Dr. Fischelson, a bachelor, often stood at the single window in his room and looked up at the heavens, “thickly strewn with stars.” He rarely looked down toward Market Street below, a “half-lit bedlam,” filled with thieves, prostitutes, gamblers, rabble whose behavior was “the very antithesis of reason.” He knew that “these people were immersed in the vainest of passions, were drunk with emotions, and according to Spinoza, emotion was never good.”

Existing on a tiny pension, living in his attic room where he cooked his meals on a kerosene stove, putting on his wide-brimmed black hat once a week to go out and buy provisions, Dr. Fischelson “had isolated himself completely and had become a forgotten man,” and furthermore he was weakened by a mysterious illness, “his intestines seemed about to turn themselves inside out.”

But, in the dark corridor leading to his room, there was another door, “cluttered with boxes and baskets, in which the odor of fried onions and laundry soap was always present. Behind this door lived a spinster whom the neighbors called Black Dobbie. Dobbie was tall and lean, and as black as a baker’s shovel. She spoke with the hoarse voice of a man and she wore men’s shoes. For years Black Dobbie had sold breads, rolls, and bagels which she had bought from the baker at the gate of the house.”

One afternoon Dobbie received a letter, and needing someone to read it to her, she knocked on the door of Dr. Fischelson’s room, and then receiving no answer pushed it open to discover Dr. Fischelson “lay fully clothed on his bed; his face was as yellow as wax; his Adam’s apple stuck out prominently; his beard pointed upward.”  She screamed, certain that he was dead, but when she threw water in his face he opened his eyes.  The “street” had entered his life. 

Several times a day Dobbie “prepared soup for him, left him a glass of tea.”  Dr. Fischelson continued to study the Ethics, but now “he could make no sense of the theorems and proofs with their many references to axioms and definitions and other theorems.”  Dr. Fischelson and Dobbie, apparent misfits, fall in love, and, to the astonishment of the locals, they marry. 

Following the ceremony, “Dr. Fischelson lay down on the freshly made bed in his room and began reading Ethics.  Dobbe had gone back to her own room.” But Dobbie returned “wearing a silk nightgown, slippers with pompoms, and with her hair hanging down over her shoulders. There was a smile on her face.” And at this point, “Dr. Fischelson trembled and the Ethics dropped from his hands.”
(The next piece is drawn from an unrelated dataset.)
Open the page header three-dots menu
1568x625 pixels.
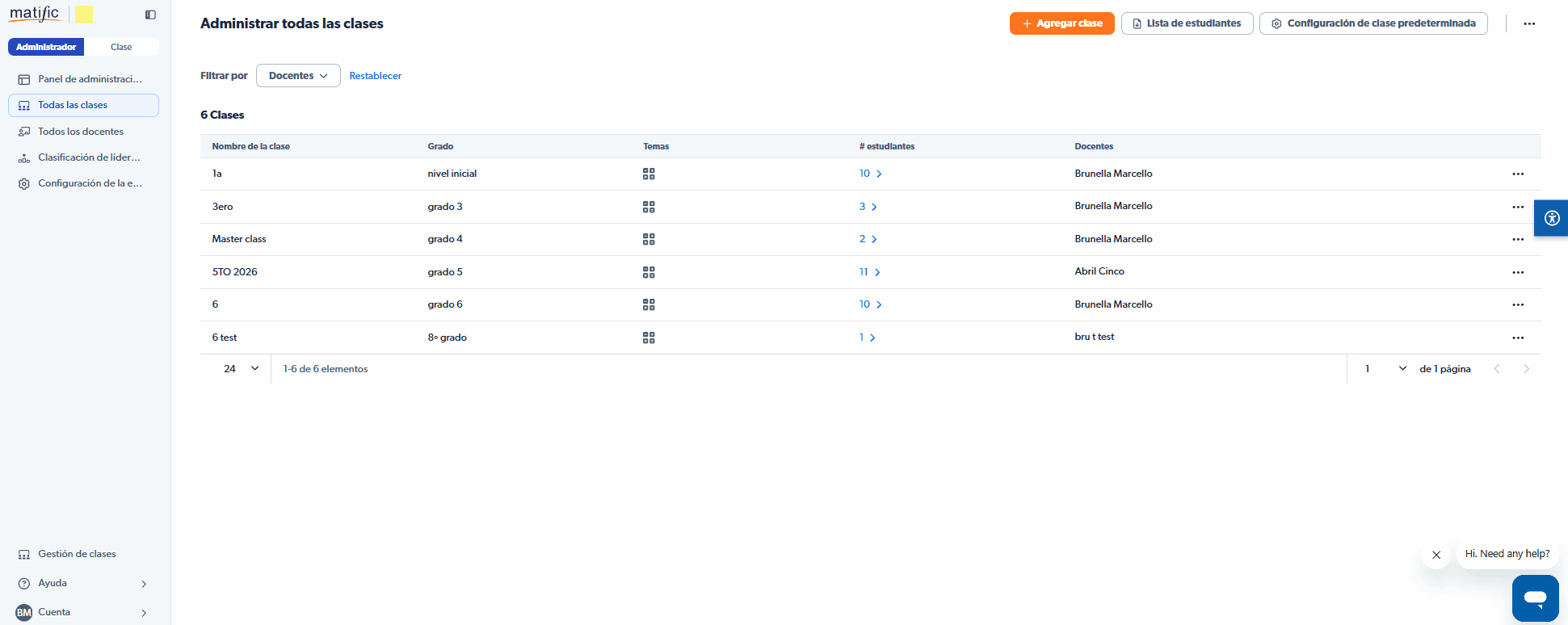point(1528,23)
That night powers “long dormant awaked in him. Although he had had only a sip of the benediction wine, he was as if intoxicated. He kissed Dobbie and spoke to her of love. Long-forgotten quotations from Klopstock, Lessing, Goethe, rose to his lips. The pressures and aches stopped. He embraced Dobbe, pressed her to himself, again a man as in his youth. Dobbie was faint with delight; crying, she murmured things to him in a Warsaw slang which he did not understand. Later, Dr. Fischelson slipped off into the deep sleep young men know.”

Waking early, Dr. Fischelson got out of bed and quietly walked up the steps to his single window and looked up at the sky.  “In the higher sphere, apparently, little notice was taken of the fact that a certain Dr. Fischelson had in his declining days married someone called Black Dobbie.” Filled with joy, he “breathed deeply of the midnight air, supported his shaky hands on the windowsill and murmured, ‘Divine Spinoza, forgive me.  I have become a fool.’”

What a delightful story, about the unexpected, about the world rushing toward us to heal us, about the wisdom of “the street,” about the wisdom “being a fool,” about the wisdom of being able to discard conventional wisdom, to discard the “rational” thing to do. 

Many of us at Lake Chapala, merely by moving here, have disregarded conventional wisdom, the warnings of others; and because of this we have experienced a reawakening of our lives.  Nevertheless, all of us still have some of Dr. Fischelson in us—hanging on to some interior “book of truth” that we ponder behind locked doors and gated communities—but the street below our window is calling to us, and who knows what lovely new experience is waiting just around the corner.